- Born: September 3, 1941 Milan, Indiana
- Died: August 28, 2005 (aged 63) Truckee, California
- Education: University of Colorado Boulder Uppsala University
- Scientific career
- Fields: Computer science
- Workplaces: Stanford University
- Doctoral advisor: Heinz-Otto Kreiss
- Doctoral students: Margot Gerritsen
- Other notable students: Tony F. Chan Nick Trefethen

= Joseph Oliger =

American computer scientist (1941–2005)

Joseph E. Oliger (September 3, 1941 – August 28, 2005) was an American computer scientist and professor at Stanford University.

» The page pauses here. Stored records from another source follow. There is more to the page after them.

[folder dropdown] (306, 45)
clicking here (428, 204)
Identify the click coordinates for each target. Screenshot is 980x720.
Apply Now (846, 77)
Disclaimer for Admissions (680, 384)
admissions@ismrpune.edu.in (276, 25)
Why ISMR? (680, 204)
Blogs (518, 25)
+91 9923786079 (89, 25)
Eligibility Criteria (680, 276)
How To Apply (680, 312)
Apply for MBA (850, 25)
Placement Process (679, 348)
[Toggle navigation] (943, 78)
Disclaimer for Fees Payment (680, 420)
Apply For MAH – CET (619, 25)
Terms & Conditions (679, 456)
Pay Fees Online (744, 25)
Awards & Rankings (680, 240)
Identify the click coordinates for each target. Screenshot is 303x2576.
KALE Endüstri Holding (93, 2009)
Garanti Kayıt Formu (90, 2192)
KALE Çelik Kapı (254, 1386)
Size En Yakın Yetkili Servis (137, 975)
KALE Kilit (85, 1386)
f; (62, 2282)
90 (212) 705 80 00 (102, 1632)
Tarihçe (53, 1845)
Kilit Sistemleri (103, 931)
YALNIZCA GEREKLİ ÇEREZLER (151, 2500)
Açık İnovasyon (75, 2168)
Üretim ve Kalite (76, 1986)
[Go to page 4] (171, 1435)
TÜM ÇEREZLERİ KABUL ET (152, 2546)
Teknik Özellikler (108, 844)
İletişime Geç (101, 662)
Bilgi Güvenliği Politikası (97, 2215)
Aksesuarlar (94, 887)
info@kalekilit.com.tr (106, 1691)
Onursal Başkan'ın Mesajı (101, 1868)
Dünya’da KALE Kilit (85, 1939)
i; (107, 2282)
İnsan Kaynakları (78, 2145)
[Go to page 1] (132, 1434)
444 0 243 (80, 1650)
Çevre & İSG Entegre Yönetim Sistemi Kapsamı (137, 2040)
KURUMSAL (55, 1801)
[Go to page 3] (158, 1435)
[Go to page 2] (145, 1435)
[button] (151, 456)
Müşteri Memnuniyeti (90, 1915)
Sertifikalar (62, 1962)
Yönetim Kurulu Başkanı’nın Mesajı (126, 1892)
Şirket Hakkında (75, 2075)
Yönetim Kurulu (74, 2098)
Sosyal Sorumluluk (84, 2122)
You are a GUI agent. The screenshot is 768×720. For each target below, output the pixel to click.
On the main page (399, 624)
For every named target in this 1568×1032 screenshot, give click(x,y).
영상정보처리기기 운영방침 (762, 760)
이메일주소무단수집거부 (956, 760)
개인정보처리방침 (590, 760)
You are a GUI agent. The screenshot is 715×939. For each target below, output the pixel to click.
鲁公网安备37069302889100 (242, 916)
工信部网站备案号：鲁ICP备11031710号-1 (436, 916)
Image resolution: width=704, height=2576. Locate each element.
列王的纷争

Oliger was the co-founder of the Science in Computational and Mathematical Engineering degree program at Stanford, and served as the director of the Research Institute for Advanced Computer Science.

==Early life and education==
Oliger was born in Indiana in 1941, the son of salesman Emmert Oliger and homemaker Catherine Oliger, and grew up on a farm in Greensburg, Indiana. Oliger graduated from the University of Colorado Boulder with a B.S. in mathematics in 1966, and later continued on to complete an M.S. in applied math in 1971.

From 1965 to 1973, Oliger worked as a computer programmer and analyst at the National Center for Atmospheric Research (NCAR) in Boulder, Colorado. There, Oliger met Heinz-Otto Kreiss, who was a professor at Uppsala University at the time, and they began working together. Kreiss became Oliger's PhD advisor, and Oliger completed his Ph.D. from Uppsala University in 1973.

==Research focus==
Oliger is known for his work on numerical methods to approximate solutions of partial differential equations, with applications to weather forecasting. For example, in his early work with Heinz in 1972, for a model problem on wave propagation Oliger determined to what order of Fourier analysis was required to guarantee a desired level of accuracy. Along with Marsha Berger and Philip Colella, Oliger developed the technique of adaptive mesh refinement. One adaptive mesh refinement algorithm first developed by Berger and Oliger, and later refined by Berger and Colella, is taught today and referred to as the Berger-Oliger or Berger-Oliger-Colella method.

==Stanford University==
In 1974, Oliger joined the Computer Science department at Stanford University as an assistant professor. In 1987, Oliger co-founded the Science in Computational and Mathematical Engineering degree program at Stanford with three colleagues. As a professor at Stanford, Oliger graduated over 20 PhD students and currently has over 100 academic descendants.

Oliger was the author of the widely used textbook, Time-Dependent Problems and Difference Methods, with Bertil Gustafsson and Heinz-Otto Kreiss.

Oliger served as the director of the Research Institute for Advanced Computer Science in the 1990s.

In 2001, Oliger retired from Stanford.